WORK ITEM
What you return must match the records below exactly, down to each character.

*** DATA SHOWN Section Begins ***

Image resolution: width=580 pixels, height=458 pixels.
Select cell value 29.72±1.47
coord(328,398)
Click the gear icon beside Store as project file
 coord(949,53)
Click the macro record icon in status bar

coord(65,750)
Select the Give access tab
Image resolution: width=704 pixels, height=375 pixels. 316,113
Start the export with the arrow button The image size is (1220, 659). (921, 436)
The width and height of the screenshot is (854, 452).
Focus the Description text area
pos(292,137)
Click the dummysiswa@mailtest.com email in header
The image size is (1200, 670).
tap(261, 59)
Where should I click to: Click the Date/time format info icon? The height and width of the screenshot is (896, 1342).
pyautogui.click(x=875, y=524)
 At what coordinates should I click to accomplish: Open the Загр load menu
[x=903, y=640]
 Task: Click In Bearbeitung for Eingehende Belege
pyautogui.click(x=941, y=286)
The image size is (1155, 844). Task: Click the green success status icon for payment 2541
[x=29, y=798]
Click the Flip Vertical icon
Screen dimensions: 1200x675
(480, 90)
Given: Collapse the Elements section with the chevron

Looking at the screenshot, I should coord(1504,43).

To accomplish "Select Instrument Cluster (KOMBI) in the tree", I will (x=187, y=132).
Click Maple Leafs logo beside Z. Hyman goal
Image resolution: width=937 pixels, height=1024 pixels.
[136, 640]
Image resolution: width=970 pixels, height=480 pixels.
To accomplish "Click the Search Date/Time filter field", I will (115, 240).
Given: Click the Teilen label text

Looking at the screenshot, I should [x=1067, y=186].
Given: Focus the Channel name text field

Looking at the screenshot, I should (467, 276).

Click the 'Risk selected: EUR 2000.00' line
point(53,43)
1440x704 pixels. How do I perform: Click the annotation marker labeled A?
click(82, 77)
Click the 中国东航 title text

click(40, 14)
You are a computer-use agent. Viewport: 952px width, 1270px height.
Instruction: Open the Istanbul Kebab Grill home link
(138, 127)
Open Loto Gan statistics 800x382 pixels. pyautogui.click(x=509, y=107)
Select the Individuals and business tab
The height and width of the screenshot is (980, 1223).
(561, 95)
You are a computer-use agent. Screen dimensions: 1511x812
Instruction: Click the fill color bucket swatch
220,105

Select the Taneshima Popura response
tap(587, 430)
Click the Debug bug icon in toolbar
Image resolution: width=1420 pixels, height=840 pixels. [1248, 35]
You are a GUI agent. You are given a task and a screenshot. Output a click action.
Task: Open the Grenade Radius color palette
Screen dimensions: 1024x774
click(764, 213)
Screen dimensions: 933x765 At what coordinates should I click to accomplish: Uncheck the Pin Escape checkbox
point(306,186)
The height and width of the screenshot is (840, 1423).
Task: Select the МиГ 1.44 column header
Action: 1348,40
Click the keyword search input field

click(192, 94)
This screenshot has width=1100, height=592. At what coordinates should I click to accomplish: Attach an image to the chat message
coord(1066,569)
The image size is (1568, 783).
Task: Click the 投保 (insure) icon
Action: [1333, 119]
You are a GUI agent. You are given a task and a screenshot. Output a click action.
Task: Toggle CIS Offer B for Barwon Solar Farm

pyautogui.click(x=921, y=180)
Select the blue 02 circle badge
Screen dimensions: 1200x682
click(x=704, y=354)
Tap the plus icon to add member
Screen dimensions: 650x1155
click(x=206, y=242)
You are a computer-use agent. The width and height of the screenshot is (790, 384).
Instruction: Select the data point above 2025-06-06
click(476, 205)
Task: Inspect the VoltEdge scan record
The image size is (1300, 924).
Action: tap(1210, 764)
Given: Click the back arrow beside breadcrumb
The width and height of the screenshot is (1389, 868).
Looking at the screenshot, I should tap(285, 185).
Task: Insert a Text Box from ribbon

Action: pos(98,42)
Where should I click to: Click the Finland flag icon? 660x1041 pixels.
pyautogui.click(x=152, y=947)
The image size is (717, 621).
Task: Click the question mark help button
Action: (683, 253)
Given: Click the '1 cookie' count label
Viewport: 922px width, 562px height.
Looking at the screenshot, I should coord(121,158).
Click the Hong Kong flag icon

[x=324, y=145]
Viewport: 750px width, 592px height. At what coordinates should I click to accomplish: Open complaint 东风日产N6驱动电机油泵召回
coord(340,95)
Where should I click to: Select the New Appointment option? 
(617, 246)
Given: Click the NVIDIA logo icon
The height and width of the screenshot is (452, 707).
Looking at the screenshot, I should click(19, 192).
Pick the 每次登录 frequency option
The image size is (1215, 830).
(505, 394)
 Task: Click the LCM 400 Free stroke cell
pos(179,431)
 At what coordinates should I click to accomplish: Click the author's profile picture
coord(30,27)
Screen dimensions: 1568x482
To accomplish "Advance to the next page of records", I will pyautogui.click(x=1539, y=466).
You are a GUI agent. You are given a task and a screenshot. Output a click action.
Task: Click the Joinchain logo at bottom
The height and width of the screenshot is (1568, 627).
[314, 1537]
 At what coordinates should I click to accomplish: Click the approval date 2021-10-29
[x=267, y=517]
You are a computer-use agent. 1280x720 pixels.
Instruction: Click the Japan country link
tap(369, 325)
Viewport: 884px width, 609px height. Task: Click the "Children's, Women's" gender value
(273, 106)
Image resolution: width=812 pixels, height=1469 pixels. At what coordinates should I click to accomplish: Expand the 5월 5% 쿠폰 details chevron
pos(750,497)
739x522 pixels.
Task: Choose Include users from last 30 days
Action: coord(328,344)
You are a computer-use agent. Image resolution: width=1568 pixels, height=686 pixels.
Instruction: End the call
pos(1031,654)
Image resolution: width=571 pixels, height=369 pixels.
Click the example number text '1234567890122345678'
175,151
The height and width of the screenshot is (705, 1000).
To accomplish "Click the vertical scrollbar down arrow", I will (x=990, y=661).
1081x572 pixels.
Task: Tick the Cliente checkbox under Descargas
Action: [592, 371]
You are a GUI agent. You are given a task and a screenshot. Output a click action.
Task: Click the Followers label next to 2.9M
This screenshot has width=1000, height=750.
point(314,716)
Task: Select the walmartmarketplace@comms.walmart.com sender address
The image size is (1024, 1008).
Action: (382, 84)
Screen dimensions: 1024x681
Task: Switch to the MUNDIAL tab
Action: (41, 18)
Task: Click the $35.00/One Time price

*** DATA SHOWN Section Ends ***

EXERCISE RESULT
Image resolution: width=580 pixels, height=458 pixels.
Select cell value 29.72±1.47
coord(328,398)
Click the gear icon beside Store as project file
 coord(949,53)
Click the macro record icon in status bar

coord(65,750)
Select the Give access tab
Image resolution: width=704 pixels, height=375 pixels. 316,113
Start the export with the arrow button The image size is (1220, 659). (921, 436)
The width and height of the screenshot is (854, 452).
Focus the Description text area
pos(292,137)
Click the dummysiswa@mailtest.com email in header
The image size is (1200, 670).
tap(261, 59)
Where should I click to: Click the Date/time format info icon? The height and width of the screenshot is (896, 1342).
pyautogui.click(x=875, y=524)
 At what coordinates should I click to accomplish: Open the Загр load menu
[x=903, y=640]
 Task: Click In Bearbeitung for Eingehende Belege
pyautogui.click(x=941, y=286)
The image size is (1155, 844). Task: Click the green success status icon for payment 2541
[x=29, y=798]
Click the Flip Vertical icon
Screen dimensions: 1200x675
(480, 90)
Given: Collapse the Elements section with the chevron

Looking at the screenshot, I should coord(1504,43).

To accomplish "Select Instrument Cluster (KOMBI) in the tree", I will (x=187, y=132).
Click Maple Leafs logo beside Z. Hyman goal
Image resolution: width=937 pixels, height=1024 pixels.
[136, 640]
Image resolution: width=970 pixels, height=480 pixels.
To accomplish "Click the Search Date/Time filter field", I will (115, 240).
Given: Click the Teilen label text

Looking at the screenshot, I should [x=1067, y=186].
Given: Focus the Channel name text field

Looking at the screenshot, I should (467, 276).

Click the 'Risk selected: EUR 2000.00' line
point(53,43)
1440x704 pixels. How do I perform: Click the annotation marker labeled A?
click(82, 77)
Click the 中国东航 title text

click(40, 14)
You are a computer-use agent. Viewport: 952px width, 1270px height.
Instruction: Open the Istanbul Kebab Grill home link
(138, 127)
Open Loto Gan statistics 800x382 pixels. pyautogui.click(x=509, y=107)
Select the Individuals and business tab
The height and width of the screenshot is (980, 1223).
(561, 95)
You are a computer-use agent. Screen dimensions: 1511x812
Instruction: Click the fill color bucket swatch
220,105

Select the Taneshima Popura response
tap(587, 430)
Click the Debug bug icon in toolbar
Image resolution: width=1420 pixels, height=840 pixels. [1248, 35]
You are a GUI agent. You are given a task and a screenshot. Output a click action.
Task: Open the Grenade Radius color palette
Screen dimensions: 1024x774
click(764, 213)
Screen dimensions: 933x765 At what coordinates should I click to accomplish: Uncheck the Pin Escape checkbox
point(306,186)
The height and width of the screenshot is (840, 1423).
Task: Select the МиГ 1.44 column header
Action: 1348,40
Click the keyword search input field

click(192, 94)
This screenshot has width=1100, height=592. At what coordinates should I click to accomplish: Attach an image to the chat message
coord(1066,569)
The image size is (1568, 783).
Task: Click the 投保 (insure) icon
Action: [1333, 119]
You are a GUI agent. You are given a task and a screenshot. Output a click action.
Task: Toggle CIS Offer B for Barwon Solar Farm

pyautogui.click(x=921, y=180)
Select the blue 02 circle badge
Screen dimensions: 1200x682
click(x=704, y=354)
Tap the plus icon to add member
Screen dimensions: 650x1155
click(x=206, y=242)
You are a computer-use agent. The width and height of the screenshot is (790, 384).
Instruction: Select the data point above 2025-06-06
click(476, 205)
Task: Inspect the VoltEdge scan record
The image size is (1300, 924).
Action: tap(1210, 764)
Given: Click the back arrow beside breadcrumb
The width and height of the screenshot is (1389, 868).
Looking at the screenshot, I should tap(285, 185).
Task: Insert a Text Box from ribbon

Action: pos(98,42)
Where should I click to: Click the Finland flag icon? 660x1041 pixels.
pyautogui.click(x=152, y=947)
The image size is (717, 621).
Task: Click the question mark help button
Action: (683, 253)
Given: Click the '1 cookie' count label
Viewport: 922px width, 562px height.
Looking at the screenshot, I should coord(121,158).
Click the Hong Kong flag icon

[x=324, y=145]
Viewport: 750px width, 592px height. At what coordinates should I click to accomplish: Open complaint 东风日产N6驱动电机油泵召回
coord(340,95)
Where should I click to: Select the New Appointment option? 
(617, 246)
Given: Click the NVIDIA logo icon
The height and width of the screenshot is (452, 707).
Looking at the screenshot, I should click(19, 192).
Pick the 每次登录 frequency option
The image size is (1215, 830).
(505, 394)
 Task: Click the LCM 400 Free stroke cell
pos(179,431)
 At what coordinates should I click to accomplish: Click the author's profile picture
coord(30,27)
Screen dimensions: 1568x482
To accomplish "Advance to the next page of records", I will pyautogui.click(x=1539, y=466).
You are a GUI agent. You are given a task and a screenshot. Output a click action.
Task: Click the Joinchain logo at bottom
The height and width of the screenshot is (1568, 627).
[314, 1537]
 At what coordinates should I click to accomplish: Click the approval date 2021-10-29
[x=267, y=517]
You are a computer-use agent. 1280x720 pixels.
Instruction: Click the Japan country link
tap(369, 325)
Viewport: 884px width, 609px height. Task: Click the "Children's, Women's" gender value
(273, 106)
Image resolution: width=812 pixels, height=1469 pixels. At what coordinates should I click to accomplish: Expand the 5월 5% 쿠폰 details chevron
pos(750,497)
739x522 pixels.
Task: Choose Include users from last 30 days
Action: coord(328,344)
You are a computer-use agent. Image resolution: width=1568 pixels, height=686 pixels.
Instruction: End the call
pos(1031,654)
Image resolution: width=571 pixels, height=369 pixels.
Click the example number text '1234567890122345678'
175,151
The height and width of the screenshot is (705, 1000).
To accomplish "Click the vertical scrollbar down arrow", I will (x=990, y=661).
1081x572 pixels.
Task: Tick the Cliente checkbox under Descargas
Action: [592, 371]
You are a GUI agent. You are given a task and a screenshot. Output a click action.
Task: Click the Followers label next to 2.9M
This screenshot has width=1000, height=750.
point(314,716)
Task: Select the walmartmarketplace@comms.walmart.com sender address
The image size is (1024, 1008).
Action: (382, 84)
Screen dimensions: 1024x681
Task: Switch to the MUNDIAL tab
Action: (41, 18)
Task: Click the $35.00/One Time price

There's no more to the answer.